» **Your task**
Your answer should be every line below that includes the word "computer".

» **Saved entries**

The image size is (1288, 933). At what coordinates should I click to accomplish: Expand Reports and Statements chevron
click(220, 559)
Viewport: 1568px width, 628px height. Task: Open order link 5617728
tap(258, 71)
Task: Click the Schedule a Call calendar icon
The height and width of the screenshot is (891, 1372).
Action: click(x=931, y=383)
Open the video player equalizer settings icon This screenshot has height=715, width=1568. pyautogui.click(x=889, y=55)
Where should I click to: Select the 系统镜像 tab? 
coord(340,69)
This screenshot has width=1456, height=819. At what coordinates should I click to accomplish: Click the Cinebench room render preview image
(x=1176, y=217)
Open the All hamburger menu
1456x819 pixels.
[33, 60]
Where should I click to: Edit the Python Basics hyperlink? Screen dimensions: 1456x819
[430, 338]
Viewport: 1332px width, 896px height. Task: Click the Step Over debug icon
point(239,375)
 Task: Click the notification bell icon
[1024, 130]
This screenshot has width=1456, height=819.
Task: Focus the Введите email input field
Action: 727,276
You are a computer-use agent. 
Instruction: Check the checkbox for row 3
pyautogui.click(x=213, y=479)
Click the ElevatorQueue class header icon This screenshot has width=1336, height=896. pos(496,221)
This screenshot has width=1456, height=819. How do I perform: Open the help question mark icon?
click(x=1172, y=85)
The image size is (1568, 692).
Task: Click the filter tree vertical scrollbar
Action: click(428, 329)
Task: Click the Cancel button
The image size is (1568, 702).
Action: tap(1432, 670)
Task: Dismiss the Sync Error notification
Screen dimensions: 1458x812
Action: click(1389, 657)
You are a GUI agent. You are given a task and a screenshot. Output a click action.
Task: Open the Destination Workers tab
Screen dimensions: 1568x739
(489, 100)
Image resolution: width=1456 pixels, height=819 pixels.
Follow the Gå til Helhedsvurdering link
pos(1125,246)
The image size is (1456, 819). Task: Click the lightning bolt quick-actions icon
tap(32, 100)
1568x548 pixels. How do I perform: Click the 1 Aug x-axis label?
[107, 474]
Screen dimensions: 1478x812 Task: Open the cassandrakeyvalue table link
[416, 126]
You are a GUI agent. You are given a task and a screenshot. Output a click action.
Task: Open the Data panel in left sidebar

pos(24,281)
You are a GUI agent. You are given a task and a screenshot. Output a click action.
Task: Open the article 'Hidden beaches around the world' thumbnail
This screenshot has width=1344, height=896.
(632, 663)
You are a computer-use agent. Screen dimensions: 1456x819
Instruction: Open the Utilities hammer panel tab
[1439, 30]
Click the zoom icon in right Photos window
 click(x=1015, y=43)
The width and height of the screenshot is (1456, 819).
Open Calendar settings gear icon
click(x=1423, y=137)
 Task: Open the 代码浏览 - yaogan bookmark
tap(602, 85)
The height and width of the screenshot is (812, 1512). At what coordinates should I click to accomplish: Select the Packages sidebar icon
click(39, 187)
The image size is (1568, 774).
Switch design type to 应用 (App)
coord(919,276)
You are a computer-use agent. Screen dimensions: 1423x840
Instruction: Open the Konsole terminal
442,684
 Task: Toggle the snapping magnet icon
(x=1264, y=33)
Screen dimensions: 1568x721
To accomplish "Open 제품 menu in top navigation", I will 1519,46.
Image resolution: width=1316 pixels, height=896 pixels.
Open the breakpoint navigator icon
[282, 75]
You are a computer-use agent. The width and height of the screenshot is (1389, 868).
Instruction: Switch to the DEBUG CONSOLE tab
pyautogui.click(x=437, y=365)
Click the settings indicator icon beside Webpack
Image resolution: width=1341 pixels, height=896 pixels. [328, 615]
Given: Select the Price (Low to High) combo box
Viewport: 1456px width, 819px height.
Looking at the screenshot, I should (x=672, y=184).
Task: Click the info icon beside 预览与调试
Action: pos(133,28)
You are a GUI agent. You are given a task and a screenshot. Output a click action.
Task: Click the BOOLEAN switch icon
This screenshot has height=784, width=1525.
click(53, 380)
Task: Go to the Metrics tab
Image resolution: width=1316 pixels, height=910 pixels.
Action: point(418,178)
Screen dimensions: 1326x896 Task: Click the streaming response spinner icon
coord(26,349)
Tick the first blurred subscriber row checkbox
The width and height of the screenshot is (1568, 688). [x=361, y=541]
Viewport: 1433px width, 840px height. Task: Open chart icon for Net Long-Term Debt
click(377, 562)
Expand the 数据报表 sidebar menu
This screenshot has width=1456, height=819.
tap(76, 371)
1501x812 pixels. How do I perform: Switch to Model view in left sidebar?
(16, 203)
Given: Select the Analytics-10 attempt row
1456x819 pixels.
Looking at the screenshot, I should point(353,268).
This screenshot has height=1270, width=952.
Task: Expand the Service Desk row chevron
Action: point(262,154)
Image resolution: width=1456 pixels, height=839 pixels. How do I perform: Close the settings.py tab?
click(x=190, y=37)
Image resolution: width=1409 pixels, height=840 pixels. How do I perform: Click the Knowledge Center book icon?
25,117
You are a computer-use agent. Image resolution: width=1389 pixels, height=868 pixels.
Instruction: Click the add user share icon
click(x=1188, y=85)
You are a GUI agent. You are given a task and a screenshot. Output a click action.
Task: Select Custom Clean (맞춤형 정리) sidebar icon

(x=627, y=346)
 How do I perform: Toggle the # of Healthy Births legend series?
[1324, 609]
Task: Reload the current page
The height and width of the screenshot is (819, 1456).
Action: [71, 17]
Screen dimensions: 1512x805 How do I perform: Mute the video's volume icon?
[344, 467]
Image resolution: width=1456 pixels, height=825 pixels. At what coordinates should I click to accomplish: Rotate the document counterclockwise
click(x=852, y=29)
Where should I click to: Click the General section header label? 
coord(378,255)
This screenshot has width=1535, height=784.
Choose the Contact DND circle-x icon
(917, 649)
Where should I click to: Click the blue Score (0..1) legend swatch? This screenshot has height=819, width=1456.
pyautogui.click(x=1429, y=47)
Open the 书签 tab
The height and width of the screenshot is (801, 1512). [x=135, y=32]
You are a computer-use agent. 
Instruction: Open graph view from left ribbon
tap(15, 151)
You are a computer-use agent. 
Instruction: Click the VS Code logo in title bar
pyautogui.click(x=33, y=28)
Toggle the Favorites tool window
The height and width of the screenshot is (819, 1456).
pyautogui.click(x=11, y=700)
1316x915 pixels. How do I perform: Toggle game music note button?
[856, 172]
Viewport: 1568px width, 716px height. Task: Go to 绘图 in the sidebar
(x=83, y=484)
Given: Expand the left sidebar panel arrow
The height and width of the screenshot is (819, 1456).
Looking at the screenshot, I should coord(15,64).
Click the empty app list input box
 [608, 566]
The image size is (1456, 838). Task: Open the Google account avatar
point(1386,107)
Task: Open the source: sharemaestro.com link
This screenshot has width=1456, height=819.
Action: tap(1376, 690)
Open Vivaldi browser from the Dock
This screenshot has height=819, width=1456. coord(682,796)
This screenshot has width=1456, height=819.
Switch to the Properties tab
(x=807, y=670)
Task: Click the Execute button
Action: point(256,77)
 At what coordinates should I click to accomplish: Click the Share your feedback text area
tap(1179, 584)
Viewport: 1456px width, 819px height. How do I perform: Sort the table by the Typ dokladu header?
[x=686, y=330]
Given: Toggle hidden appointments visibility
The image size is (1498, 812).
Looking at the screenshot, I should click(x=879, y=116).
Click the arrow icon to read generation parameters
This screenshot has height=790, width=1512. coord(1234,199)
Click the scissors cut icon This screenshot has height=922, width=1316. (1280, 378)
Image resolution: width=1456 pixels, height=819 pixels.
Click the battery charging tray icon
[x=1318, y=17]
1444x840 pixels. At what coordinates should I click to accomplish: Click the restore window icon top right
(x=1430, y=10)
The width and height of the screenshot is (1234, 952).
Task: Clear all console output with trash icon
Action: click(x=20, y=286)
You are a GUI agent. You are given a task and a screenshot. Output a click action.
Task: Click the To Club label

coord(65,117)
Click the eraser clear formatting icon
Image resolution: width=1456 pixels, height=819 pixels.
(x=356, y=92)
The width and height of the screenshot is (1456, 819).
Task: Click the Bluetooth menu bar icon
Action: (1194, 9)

» **Answer to this task**
You are a computer-use agent. 
You are a computer-use agent. Screen dimensions: 1456x819
You are a computer-use agent. Screen dimensions: 1423x840
You are a computer-use agent. The width and height of the screenshot is (1389, 868).
You are a computer-use agent. Image resolution: width=1389 pixels, height=868 pixels.
You are a computer-use agent. 
You are a computer-use agent. 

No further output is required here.